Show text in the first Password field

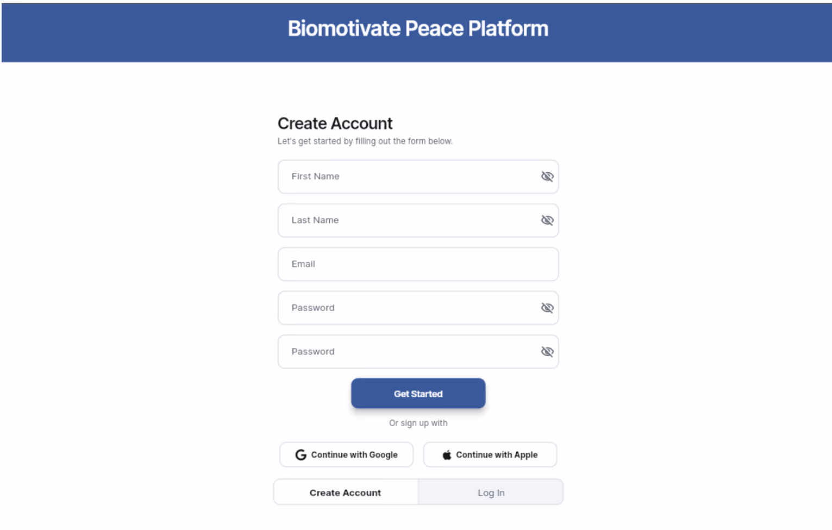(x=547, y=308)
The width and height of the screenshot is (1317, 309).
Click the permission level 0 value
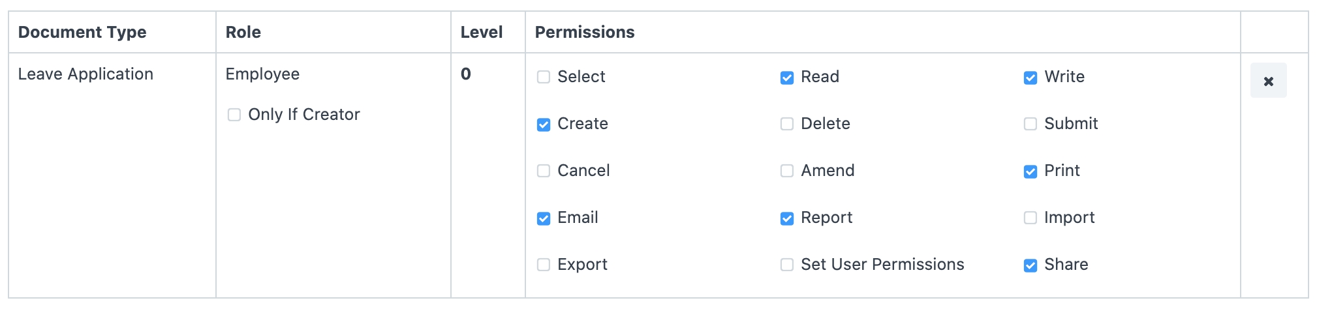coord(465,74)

══════════

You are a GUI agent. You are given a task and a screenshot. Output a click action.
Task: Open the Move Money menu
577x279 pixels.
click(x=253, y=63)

══════════

▶ [REQUEST]: Transcribe the items between the line containing "You are a GUI" and the line containing "click(x=253, y=63)", inclusive.

▶ [TASK RESULT]:
You are a GUI agent. You are given a task and a screenshot. Output a click action.
Task: Open the Move Money menu
577x279 pixels.
click(x=253, y=63)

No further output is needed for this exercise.